IHEM   20887
INSTITUTO DE HISTOLOGIA Y EMBRIOLOGIA DE MENDOZA DR. MARIO H. BURGOS
Unidad Ejecutora - UE
artículos
Título:
Effect of autophagy modulators on vascular, glial and neuronal alterations in the oxygen-induced retinopathy mouse model
Autor/es:
PAZ MC; FADER KAISER C; RIDANO MAGALI E; CHIABRANDO GA; SUBIRADA CALDARONE PAULA; LORENC VE; SANCHEZ MC
Revista:
Frontiers in Cellular Neuroscience
Editorial:
Frontiers Media S.A.
Referencias:
Año: 2019 vol. 13 p. 1 - 18
ISSN:
1662-5102
Resumen:
Hypoxia is one of the main insults in proliferative retinopathies, leading to neovascularization and neurodegeneration. To maintain homeostasis neurons, require efficient degradation and recycling systems. Autophagy participates in retinal cell death, but it is also a cell survival mechanism. Here, we analysed the role of autophagy at the three characteristics time periods in the oxygen-induced retinopathy (OIR) mouse model and determining if its modulation can improve vascular and non-vascular alterations. Postnatal day (P)17 OIR mouse retinas showed a significant increase in autophagy flux. In particular, an intense LC3B and p62 staining was observed in proliferating endothelial cells, in neovascular tufts, and photoreceptors. After a single intraocular injection of Rapamycin at P12 OIR, a decreased neovascular area and vascular endothelial growth factor (VEGF) protein expression were observed at P17 OIR. In addition, whereas the increased expression of glial fibrillary acidic protein (GFAP) was reversed at P26 OIR, the functional alterations persisted. Using a similar therapeutic schedule, next we analyzed the effect of anti-VEGF therapy on autophagy flux. Like Rapamycin, VEGF inhibitor treatment not only reduced the amount of neovascular tufts, but also activated autophagy flux at P17 OIR, mainly in ganglion cell layer (GCL) and inner nuclear layer (INL). Finally, the effects of the disruption of autophagy by Spautin-1, were evaluated at vascular, glial and neuronal levels.

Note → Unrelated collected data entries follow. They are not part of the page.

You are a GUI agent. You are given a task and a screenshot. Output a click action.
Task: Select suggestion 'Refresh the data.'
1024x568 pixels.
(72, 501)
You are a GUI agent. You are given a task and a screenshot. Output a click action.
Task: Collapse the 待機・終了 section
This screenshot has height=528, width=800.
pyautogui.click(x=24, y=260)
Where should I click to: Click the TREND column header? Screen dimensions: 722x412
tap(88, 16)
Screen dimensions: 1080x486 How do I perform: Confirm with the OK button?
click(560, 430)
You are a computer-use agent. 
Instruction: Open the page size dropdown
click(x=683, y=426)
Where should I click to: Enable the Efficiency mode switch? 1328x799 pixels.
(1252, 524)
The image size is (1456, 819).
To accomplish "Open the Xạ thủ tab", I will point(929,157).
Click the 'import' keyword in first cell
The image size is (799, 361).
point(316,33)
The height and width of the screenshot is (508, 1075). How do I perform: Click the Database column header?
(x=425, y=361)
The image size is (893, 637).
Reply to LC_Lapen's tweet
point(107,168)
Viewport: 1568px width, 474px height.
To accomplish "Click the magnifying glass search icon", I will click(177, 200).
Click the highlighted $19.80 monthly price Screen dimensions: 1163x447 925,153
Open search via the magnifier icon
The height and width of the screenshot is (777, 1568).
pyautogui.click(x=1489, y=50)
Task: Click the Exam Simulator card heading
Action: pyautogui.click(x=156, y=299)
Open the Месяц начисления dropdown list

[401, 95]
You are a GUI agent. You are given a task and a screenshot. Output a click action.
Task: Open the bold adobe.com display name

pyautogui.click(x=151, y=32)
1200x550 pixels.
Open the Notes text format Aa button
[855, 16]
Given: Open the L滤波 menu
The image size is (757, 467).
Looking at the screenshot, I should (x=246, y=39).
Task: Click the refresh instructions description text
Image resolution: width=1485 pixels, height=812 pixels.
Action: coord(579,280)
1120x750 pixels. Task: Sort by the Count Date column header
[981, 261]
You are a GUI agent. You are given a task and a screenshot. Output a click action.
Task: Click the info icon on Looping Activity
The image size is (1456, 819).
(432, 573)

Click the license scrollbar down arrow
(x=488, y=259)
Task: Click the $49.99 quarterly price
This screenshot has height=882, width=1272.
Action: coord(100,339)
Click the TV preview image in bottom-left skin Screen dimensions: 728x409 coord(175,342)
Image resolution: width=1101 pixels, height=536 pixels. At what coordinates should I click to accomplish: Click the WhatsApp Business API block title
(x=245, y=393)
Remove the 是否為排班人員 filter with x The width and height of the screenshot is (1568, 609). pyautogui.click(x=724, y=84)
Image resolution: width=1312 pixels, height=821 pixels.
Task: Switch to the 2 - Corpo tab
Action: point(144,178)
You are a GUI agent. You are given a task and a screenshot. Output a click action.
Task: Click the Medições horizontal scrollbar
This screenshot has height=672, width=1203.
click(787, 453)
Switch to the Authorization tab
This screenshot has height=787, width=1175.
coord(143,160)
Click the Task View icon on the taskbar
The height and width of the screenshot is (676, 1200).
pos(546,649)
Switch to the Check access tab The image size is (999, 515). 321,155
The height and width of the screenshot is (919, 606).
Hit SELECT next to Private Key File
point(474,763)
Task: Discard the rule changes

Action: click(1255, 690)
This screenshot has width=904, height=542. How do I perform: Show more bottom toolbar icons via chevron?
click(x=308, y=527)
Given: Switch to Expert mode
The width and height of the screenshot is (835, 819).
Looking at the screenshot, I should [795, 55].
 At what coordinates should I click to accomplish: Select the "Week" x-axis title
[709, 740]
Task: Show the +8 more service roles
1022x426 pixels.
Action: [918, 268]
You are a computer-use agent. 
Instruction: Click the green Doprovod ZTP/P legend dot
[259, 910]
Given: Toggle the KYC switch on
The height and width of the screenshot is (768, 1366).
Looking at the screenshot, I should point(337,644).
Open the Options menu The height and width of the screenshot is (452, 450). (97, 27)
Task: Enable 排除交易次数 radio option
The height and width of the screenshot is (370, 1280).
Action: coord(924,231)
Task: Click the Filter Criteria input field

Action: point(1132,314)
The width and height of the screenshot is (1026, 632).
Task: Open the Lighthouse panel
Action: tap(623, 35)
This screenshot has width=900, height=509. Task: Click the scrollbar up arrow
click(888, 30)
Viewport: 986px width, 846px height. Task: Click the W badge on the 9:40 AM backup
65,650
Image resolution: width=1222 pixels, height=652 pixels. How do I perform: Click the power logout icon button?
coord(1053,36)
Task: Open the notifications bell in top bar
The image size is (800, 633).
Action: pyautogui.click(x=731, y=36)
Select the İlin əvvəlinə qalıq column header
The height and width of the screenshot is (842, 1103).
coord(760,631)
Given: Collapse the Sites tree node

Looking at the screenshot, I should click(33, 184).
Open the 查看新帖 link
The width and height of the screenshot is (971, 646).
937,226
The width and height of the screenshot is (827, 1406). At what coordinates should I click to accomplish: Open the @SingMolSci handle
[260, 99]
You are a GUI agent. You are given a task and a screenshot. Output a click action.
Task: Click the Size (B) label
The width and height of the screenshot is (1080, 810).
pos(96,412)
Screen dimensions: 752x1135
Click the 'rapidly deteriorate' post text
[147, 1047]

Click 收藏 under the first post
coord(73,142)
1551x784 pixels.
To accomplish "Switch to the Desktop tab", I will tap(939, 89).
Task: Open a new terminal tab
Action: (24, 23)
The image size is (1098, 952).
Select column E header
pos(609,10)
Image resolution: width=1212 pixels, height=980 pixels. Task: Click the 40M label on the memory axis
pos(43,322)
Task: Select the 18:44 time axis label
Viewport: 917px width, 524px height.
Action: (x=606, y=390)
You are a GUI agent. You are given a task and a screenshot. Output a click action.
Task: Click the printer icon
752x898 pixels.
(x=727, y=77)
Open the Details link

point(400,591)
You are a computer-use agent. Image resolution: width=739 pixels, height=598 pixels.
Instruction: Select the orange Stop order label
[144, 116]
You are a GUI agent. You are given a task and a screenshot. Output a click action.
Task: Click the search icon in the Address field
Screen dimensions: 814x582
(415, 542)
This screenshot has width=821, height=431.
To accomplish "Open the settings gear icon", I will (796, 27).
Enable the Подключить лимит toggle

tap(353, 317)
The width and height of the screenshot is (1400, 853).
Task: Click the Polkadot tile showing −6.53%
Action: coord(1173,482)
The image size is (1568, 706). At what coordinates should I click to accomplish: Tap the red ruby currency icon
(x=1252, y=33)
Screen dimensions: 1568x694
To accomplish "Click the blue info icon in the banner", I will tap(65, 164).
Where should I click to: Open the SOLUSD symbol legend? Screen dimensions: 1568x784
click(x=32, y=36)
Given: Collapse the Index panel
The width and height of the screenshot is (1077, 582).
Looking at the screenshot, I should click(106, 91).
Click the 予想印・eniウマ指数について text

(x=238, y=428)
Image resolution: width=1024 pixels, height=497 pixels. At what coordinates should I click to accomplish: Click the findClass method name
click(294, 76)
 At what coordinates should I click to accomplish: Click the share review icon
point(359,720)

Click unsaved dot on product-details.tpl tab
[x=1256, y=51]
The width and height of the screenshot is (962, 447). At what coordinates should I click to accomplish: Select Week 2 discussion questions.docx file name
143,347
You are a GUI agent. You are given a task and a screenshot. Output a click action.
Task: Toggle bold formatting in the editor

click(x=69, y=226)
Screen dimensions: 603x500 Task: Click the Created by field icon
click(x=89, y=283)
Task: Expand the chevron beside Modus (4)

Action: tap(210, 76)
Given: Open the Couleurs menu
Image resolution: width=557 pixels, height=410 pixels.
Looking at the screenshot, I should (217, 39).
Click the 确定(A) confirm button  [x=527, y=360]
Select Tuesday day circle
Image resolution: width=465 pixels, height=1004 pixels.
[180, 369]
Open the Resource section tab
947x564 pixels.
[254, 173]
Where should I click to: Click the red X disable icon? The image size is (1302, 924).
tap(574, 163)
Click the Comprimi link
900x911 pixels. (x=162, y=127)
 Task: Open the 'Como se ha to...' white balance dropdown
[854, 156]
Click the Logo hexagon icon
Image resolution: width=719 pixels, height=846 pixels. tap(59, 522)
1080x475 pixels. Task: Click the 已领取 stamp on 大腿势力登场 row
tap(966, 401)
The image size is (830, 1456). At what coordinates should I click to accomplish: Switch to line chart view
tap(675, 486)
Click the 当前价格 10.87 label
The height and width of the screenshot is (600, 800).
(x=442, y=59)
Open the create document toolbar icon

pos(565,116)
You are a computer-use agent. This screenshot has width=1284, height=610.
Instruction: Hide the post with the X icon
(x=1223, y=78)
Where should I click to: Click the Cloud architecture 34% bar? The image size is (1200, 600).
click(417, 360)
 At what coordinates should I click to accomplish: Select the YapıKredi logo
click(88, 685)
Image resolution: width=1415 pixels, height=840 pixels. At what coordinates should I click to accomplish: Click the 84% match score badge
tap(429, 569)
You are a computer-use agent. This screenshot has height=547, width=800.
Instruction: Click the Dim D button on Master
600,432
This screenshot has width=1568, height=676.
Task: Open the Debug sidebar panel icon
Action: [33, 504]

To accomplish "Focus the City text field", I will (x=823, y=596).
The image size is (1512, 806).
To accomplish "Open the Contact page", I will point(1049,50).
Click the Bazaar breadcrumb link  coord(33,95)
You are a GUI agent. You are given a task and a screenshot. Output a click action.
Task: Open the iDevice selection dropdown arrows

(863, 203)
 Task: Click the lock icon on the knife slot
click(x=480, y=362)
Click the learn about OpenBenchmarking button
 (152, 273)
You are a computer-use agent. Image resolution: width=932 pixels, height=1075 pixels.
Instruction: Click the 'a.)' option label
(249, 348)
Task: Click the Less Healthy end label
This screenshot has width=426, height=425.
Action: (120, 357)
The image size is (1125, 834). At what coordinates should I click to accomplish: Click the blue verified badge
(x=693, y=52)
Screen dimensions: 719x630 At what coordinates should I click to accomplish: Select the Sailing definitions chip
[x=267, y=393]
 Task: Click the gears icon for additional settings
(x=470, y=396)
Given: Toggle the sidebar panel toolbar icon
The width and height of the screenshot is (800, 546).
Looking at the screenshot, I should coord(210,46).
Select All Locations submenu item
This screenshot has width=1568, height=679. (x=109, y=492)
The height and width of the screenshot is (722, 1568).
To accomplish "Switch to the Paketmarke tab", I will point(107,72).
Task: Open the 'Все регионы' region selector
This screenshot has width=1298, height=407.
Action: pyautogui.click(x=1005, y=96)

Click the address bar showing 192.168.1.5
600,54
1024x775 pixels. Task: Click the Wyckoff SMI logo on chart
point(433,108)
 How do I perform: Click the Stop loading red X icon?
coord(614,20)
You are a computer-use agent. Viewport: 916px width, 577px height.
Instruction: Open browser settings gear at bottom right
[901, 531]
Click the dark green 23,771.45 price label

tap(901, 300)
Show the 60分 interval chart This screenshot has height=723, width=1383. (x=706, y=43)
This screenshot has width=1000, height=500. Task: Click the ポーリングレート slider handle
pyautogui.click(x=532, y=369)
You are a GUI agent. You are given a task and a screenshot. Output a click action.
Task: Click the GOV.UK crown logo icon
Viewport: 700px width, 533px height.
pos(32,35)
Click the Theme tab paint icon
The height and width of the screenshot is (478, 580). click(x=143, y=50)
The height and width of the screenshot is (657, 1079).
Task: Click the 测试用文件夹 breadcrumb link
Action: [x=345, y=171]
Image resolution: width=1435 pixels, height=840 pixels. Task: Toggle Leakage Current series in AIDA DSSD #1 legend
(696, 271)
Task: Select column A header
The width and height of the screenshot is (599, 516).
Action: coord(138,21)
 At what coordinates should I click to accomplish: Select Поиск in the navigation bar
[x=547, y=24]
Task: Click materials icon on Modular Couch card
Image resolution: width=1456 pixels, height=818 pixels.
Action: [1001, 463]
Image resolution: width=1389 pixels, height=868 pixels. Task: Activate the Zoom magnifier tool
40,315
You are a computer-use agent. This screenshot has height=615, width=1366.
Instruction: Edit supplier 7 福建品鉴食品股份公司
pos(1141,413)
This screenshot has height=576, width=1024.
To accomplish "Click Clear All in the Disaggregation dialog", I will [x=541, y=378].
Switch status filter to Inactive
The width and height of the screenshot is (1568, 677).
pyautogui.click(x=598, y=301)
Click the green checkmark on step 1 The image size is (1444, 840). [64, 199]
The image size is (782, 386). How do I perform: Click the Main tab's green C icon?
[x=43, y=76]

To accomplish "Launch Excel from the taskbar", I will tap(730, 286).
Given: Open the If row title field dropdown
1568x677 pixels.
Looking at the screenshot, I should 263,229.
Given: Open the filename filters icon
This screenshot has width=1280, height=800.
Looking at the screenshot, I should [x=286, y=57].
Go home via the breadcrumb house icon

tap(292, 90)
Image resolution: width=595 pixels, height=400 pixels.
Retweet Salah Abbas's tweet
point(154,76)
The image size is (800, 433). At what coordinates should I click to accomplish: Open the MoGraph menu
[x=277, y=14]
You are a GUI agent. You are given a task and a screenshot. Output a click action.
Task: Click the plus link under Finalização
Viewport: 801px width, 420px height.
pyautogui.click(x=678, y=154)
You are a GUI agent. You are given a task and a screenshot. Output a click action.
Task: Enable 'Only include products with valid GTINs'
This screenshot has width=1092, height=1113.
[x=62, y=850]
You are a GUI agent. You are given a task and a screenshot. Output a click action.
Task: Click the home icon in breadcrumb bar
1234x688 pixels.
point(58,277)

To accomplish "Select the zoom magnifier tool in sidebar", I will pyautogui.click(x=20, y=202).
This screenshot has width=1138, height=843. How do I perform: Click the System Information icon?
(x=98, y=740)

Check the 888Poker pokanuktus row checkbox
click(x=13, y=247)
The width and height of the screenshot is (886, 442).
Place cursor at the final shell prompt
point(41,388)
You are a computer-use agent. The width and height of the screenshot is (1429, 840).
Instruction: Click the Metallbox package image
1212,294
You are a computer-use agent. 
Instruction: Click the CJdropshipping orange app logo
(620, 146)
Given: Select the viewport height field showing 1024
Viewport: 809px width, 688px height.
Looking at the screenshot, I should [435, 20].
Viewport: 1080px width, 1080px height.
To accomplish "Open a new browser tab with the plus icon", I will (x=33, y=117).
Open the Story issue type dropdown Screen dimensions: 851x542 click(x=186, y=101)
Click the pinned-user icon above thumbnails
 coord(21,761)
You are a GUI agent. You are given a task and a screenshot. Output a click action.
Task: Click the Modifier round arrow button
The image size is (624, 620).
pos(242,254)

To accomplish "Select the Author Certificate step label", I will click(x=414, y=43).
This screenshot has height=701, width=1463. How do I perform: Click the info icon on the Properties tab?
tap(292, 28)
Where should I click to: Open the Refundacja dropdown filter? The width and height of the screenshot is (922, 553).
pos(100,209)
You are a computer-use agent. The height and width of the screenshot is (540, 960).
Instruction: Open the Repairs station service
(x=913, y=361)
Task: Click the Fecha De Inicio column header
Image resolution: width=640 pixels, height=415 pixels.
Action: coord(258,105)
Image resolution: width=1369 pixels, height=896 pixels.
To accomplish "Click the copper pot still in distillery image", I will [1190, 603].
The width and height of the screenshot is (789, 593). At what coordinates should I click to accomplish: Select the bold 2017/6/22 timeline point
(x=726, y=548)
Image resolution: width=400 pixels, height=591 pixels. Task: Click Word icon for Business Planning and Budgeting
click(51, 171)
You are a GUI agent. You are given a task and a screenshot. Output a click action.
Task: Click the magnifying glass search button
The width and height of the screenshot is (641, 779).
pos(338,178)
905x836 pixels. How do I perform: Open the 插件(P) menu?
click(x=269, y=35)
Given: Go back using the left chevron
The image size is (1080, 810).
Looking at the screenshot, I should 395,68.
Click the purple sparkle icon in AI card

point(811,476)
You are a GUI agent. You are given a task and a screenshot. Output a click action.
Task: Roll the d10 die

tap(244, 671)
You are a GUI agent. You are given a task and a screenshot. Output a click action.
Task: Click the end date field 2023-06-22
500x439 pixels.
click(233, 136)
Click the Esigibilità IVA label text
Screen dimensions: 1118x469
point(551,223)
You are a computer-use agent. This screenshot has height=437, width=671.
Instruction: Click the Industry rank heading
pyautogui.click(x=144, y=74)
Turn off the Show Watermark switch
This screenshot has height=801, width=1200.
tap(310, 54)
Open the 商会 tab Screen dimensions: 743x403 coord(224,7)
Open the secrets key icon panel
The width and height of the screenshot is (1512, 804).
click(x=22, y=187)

After a single dose of Spautin-1, Western blot analysis showed a significant decrease in LC3B II and p62 protein expression at P13 OIR, returning both autophagy markers to OIR control levels at P17. In addition, neither gliosis nor functional alterations were attenuated. In line with these results, TUNEL staining showed a slight increase in the number of positive cells in the outer nuclear layer (ONL) at P17 OIR. Overall, our results demonstrate that all treatments of induction or inhibition of the autophagic flux, administered at P12, were unable to completely reverse the neuronal damage. In conclusion, our study highlights the importance to consider the autophagy participation in retinal damage and survival in order to design more effective treatments to help preserve retinal functionality and prevent gliosis.